Many firsts followed, including overseas travel - a six week trip down the west coast of America in 1969 with a group of 28 friends, “sort of educated American people!” says Una.
Una and Gordon came to the Tweed in 1991. They love it and could never move back to the ‘rat race’ of Sydney.
Asked about her greatest achievements, Una readily identifies defying expectations. She proved her mum wrong when she got married, and things have turned out differently than for many of her sisters. While the hopes and dreams she had for becoming a nurse couldn’t be, and they don’t have children, Una and Gordon remain happily married.
Una's interview
In 2016, as part of the Untold Stories: living with ability project, the Tweed Regional Museum undertook a series of oral history interviews.
The following excerpt is transcribed from the audio recording of the interview with Una Cowdroy on 16 June 2016.
In the interview, conducted by Suzi Hudson, Una talks about the challenges of growing up in a large family; high school via correspondence at the Spastic Centre in Mosman in the early 1960s; and travelling to the USA and Canada with a group of 28 disabled friends in 1969.
My hero
The photograph of Una leaning against her Dad’s knee was taken at Una’s eldest sister’s wedding in 1953. The photograph was treasured by Una’s father John, with whom she was particularly close.

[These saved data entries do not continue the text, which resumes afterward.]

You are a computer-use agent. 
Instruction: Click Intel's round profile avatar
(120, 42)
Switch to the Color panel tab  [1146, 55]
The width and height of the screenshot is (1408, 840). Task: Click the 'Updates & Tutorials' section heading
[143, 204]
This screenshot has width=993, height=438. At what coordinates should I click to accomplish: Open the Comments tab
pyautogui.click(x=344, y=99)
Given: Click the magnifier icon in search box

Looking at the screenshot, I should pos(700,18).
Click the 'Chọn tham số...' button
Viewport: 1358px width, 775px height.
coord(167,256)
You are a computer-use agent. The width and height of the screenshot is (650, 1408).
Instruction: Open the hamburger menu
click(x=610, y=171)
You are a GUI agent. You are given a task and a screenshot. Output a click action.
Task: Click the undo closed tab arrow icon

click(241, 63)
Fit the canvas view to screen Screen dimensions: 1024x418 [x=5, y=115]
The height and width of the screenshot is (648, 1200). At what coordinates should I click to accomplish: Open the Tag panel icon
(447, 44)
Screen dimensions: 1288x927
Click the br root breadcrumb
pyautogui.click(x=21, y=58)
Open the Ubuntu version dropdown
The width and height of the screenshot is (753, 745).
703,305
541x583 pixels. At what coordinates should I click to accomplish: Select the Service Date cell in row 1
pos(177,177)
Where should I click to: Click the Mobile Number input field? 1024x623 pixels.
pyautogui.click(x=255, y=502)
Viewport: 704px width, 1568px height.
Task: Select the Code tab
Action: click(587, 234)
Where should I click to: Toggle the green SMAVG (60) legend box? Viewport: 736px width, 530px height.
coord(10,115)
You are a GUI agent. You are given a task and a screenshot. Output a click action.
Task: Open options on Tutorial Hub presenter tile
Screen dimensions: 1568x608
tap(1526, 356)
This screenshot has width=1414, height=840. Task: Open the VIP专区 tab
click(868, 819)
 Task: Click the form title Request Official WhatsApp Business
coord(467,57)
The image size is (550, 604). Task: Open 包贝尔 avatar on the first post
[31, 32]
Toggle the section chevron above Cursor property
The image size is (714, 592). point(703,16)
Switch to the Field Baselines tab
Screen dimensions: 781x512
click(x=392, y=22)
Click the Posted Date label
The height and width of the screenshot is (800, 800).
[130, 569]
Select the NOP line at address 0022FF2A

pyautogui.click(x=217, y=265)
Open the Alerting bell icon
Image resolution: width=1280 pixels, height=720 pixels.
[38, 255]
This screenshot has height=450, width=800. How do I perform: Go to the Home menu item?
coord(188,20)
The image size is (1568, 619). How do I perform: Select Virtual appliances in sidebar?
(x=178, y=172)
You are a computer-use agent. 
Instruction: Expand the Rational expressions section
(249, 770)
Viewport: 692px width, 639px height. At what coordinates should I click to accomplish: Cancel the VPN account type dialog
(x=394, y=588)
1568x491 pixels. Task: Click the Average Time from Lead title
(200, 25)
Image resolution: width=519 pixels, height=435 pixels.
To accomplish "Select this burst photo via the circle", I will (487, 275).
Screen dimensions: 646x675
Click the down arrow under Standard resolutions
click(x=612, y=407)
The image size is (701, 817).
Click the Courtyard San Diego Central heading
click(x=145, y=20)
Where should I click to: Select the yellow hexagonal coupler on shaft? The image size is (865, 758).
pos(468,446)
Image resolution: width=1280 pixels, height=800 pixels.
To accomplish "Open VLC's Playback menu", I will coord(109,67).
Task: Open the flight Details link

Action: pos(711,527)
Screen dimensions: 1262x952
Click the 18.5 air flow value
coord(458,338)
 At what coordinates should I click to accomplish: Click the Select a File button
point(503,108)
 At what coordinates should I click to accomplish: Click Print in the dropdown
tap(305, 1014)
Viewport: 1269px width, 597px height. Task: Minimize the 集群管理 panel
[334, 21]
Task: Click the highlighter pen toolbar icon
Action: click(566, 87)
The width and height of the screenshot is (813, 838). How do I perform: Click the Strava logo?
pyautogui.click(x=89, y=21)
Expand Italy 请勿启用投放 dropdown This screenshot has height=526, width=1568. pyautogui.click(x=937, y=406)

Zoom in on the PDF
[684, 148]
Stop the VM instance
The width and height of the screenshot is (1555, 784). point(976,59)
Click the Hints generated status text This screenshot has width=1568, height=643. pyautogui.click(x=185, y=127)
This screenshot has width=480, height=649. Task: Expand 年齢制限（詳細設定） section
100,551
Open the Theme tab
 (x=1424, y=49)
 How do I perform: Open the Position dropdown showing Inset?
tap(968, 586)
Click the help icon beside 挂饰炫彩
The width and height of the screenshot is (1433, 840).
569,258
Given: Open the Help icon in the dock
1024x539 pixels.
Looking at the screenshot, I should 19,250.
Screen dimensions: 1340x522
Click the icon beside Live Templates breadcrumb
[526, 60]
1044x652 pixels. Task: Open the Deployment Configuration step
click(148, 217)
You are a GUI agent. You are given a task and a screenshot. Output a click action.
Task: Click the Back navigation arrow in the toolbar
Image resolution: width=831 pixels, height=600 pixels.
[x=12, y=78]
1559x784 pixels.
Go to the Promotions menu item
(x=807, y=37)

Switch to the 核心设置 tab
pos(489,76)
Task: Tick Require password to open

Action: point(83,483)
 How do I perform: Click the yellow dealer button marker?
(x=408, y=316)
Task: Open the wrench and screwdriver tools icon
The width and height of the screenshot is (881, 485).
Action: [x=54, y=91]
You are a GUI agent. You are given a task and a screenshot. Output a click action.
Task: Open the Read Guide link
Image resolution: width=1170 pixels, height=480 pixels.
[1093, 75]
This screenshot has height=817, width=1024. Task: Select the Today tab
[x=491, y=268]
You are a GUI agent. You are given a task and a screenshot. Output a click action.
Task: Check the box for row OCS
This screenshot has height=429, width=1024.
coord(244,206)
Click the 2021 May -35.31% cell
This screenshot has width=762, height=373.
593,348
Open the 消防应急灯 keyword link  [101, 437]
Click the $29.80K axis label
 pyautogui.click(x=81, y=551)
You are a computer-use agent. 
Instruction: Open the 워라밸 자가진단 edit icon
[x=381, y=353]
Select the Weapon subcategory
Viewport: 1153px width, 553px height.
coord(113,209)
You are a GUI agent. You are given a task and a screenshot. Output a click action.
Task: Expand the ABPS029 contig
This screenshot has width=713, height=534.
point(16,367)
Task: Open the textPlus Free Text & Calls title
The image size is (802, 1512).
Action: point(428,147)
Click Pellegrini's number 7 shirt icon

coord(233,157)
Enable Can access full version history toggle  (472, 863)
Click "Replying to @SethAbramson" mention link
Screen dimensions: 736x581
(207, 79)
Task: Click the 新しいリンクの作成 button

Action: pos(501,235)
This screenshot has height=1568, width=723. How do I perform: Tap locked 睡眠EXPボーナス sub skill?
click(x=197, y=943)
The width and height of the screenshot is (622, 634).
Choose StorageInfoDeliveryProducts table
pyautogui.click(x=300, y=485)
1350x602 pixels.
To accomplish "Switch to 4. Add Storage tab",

He kept it beside his bed until the day he died, in 1993.
One of the ways Una came to terms with losing her beloved father was to write a letter to him after he died. Addressed to ‘My Hero My Dad’, the letter was Una’s way of thanking her dad for all he had done for her.
Una’s daughter Una
The christening cup is special to Una as it belonged to her mother, also called Una. It bears Una’s mother’s christening date in 1915. The cup came to Una following her mother’s death.
Una says of her mum, “I loved my Mum but she didn’t give me much encouragement. She said… ‘Well, you know, you’re like you are, and that’s how you’ve got to accept it.’ You know, that really hurt, but that’s the way it went.”
The christening cup is also precious because Una and her husband Gordon have moved numerous times over the years and many things, including photographs of Una’s extraordinary overseas trip to the USA and Canada in 1969, have not survived the moves!